On September 8, 2016, Johnson signed with the Orlando Magic, but was waived on October 22 after appearing in four preseason games.

===Bayern Munich (2016–2017)===
On October 29, 2016, Johnson signed with Bayern Munich of the German Basketball Bundesliga till the end of the season.

===Second Stint with Austin Spurs (2017–2019)===
On November 2, 2017, Johnson was included in the 2017–18 opening night roster for Austin Spurs. He helped the Austin Spurs win the G League championship and was named the G League Finals MVP.

He was signed by the San Antonio Spurs and played four preseason games before being waived. On November 18, 2018, he was reacquired by the Austin Spurs.

===Wisconsin Herd (2019)===
On January 16, 2019, Johnson was acquired by the Wisconsin Herd with returning right of Olivier Hanlan and a second-round pick in the 2019 NBA G League Draft for Travis Trice.

===Nanterre 92 (2019)===
On March 22, 2019, Johnson signed with Nanterre 92.

===Türk Telekom (2019–2021)===
On September 5, 2019, he signed with Türk Telekom of Turkish Super League. Johnson averaged 11.6 points, 3.7 rebounds and 4.3 assists per game. He re-signed with the team on October 27, 2020.

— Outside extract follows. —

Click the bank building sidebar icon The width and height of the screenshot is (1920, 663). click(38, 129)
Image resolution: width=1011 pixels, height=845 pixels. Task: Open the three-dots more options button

===Second Stint with Nanterre 92 (2021–2022)===
On July 30, 2021, he has signed with Nanterre 92 of the LNB Pro A.

===Hapoel Holon (2023)===
On November 6, 2023, he signed with Hapoel Holon of the Israeli Basketball Premier League.

===Trefl Sopot (2024–2025)===
On November 27, 2024, he signed with Trefl Sopot in the Polish Basketball League (PLK).

===Saint-Quentin (2025–present)===
On July 25, 2025, he signed with Saint-Quentin of the LNB Pro A.

==NBA career statistics==

===Regular season===

| Year | Team | GP | GS | MPG | FG% | 3P% | FT% | RPG | APG | SPG | BPG | PPG |
|---|---|---|---|---|---|---|---|---|---|---|---|---|
| 2014–15 | Houston | 28 | 0 | 9.4 | .347 | .238 | .680 | 1.4 | .4 | .3 | .1 | 2.6 |
| Career |  | 28 | 0 | 9.4 | .347 | .238 | .680 | 1.4 | .4 | .3 | .1 | 2.6 |

===Playoffs===

| Year | Team | GP | GS | MPG | FG% | 3P% | FT% | RPG | APG | SPG | BPG | PPG |
|---|---|---|---|---|---|---|---|---|---|---|---|---|
| 2015 | Houston | 9 | 0 | 5.4 | .235 | .143 | 1.000 | .4 | .4 | .0 | .1 | 1.3 |
| Career |  | 9 | 0 | 5.4 | .235 | .143 | 1.000 | .4 | .4 | .0 | .1 | 1.3 |

==Personal life==
Johnson's father, Joey, and his uncle, Dennis, are both former professional basketball players with the latter being a three-time NBA champion and a member of the Naismith Memorial Basketball Hall of Fame.